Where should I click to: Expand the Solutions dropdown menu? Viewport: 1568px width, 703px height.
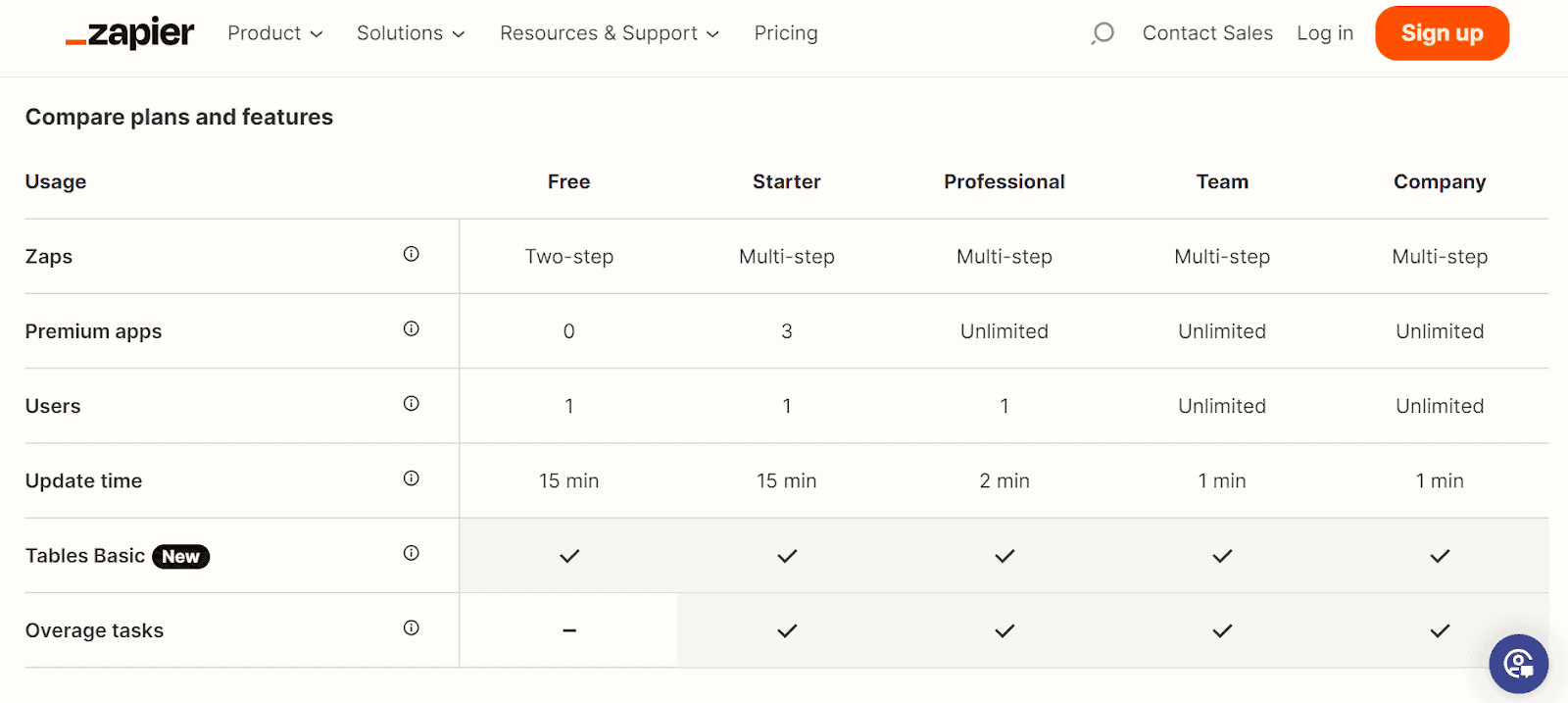coord(410,33)
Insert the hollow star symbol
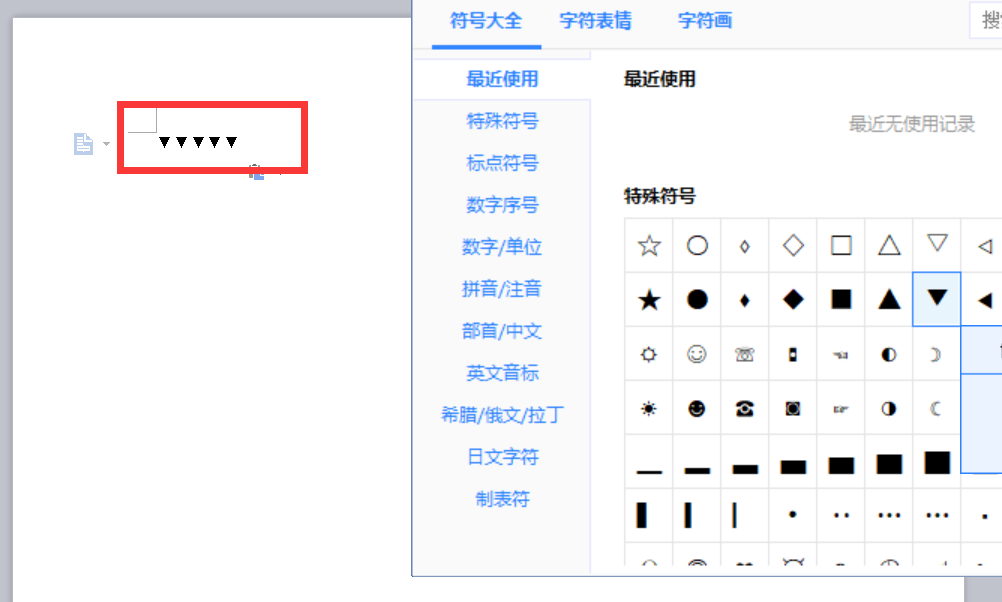Screen dimensions: 1002x602 click(x=648, y=245)
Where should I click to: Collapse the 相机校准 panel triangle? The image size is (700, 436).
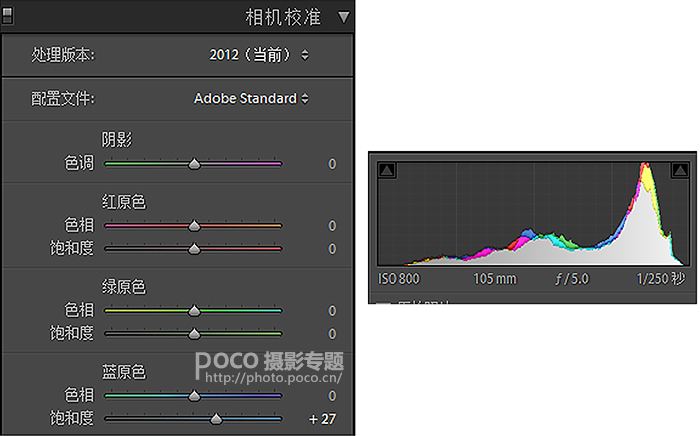pyautogui.click(x=344, y=17)
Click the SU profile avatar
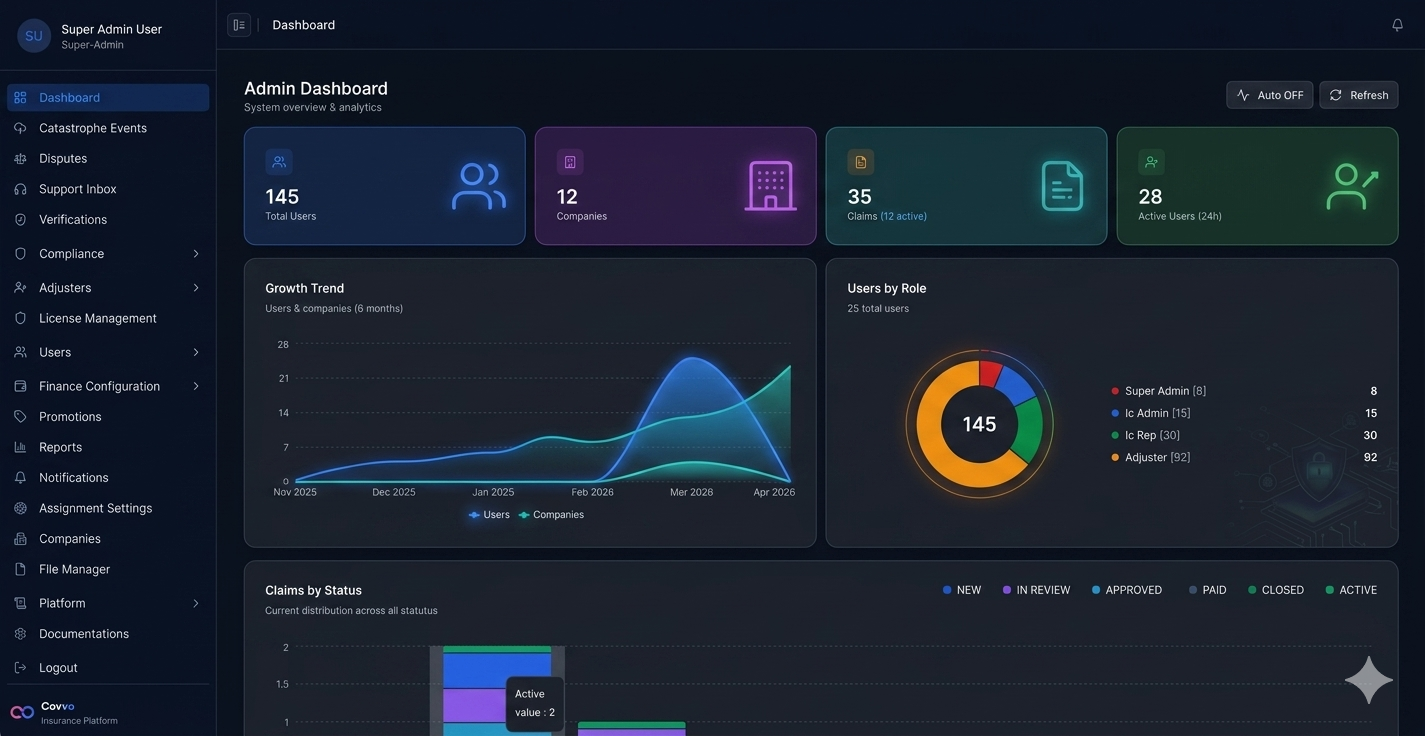 click(34, 36)
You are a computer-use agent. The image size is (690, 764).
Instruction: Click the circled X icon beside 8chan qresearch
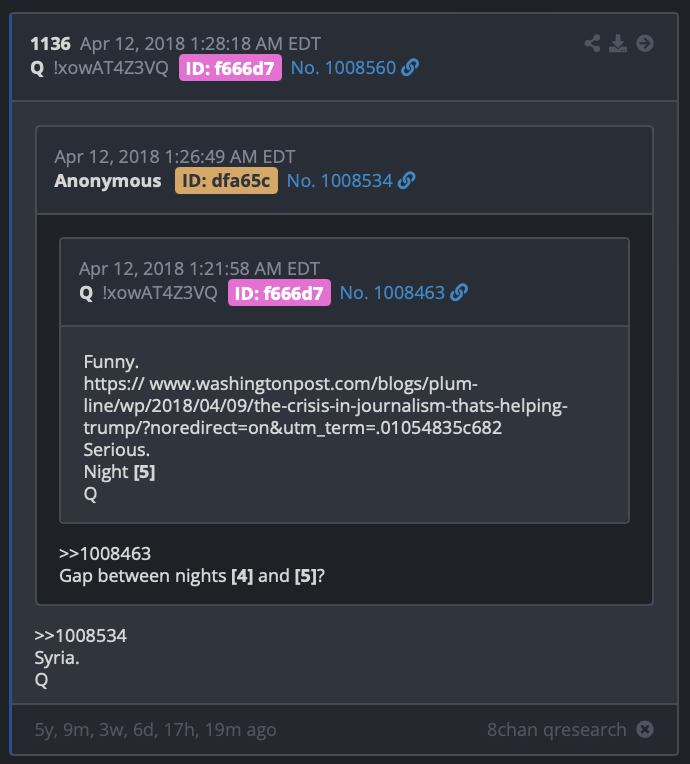tap(645, 729)
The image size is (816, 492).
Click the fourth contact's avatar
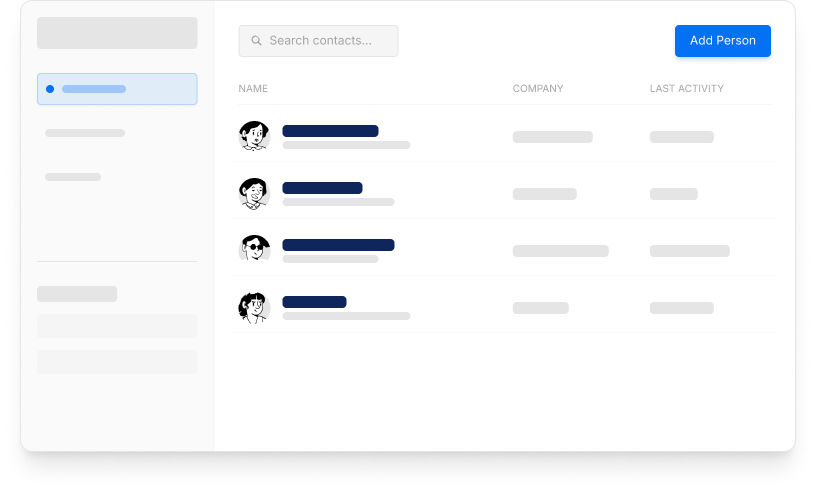254,307
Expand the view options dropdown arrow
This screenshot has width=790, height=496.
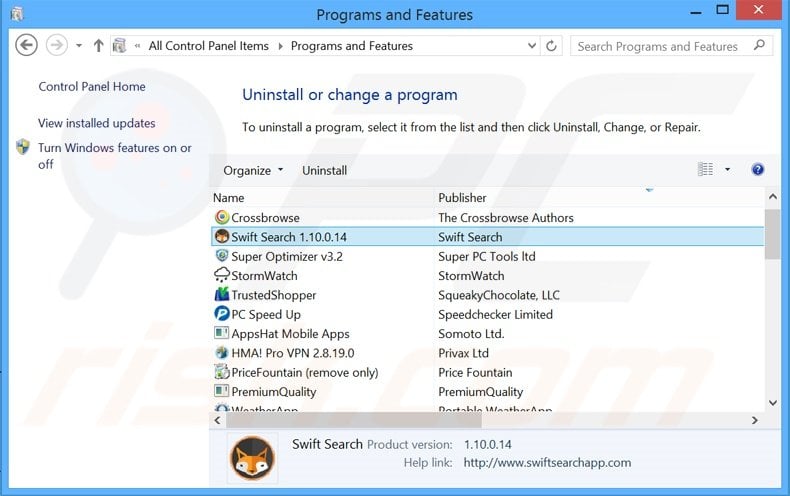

ABOUT THIS EXERCISE -> Word for word, restate the whole listing and drop the images.

THE COMPLETED TASK ->
Where should I click to: Expand the Solutions dropdown menu? Viewport: 1568px width, 703px height.
coord(410,33)
Insert the hollow star symbol
Screen dimensions: 1002x602 click(x=648, y=245)
Where should I click to: Collapse the 相机校准 panel triangle? The image size is (700, 436).
pyautogui.click(x=344, y=17)
Click the SU profile avatar
 click(34, 36)
You are a computer-use agent. The image size is (690, 764).
Instruction: Click the circled X icon beside 8chan qresearch
tap(645, 729)
The image size is (816, 492).
Click the fourth contact's avatar
254,307
Expand the view options dropdown arrow
This screenshot has width=790, height=496.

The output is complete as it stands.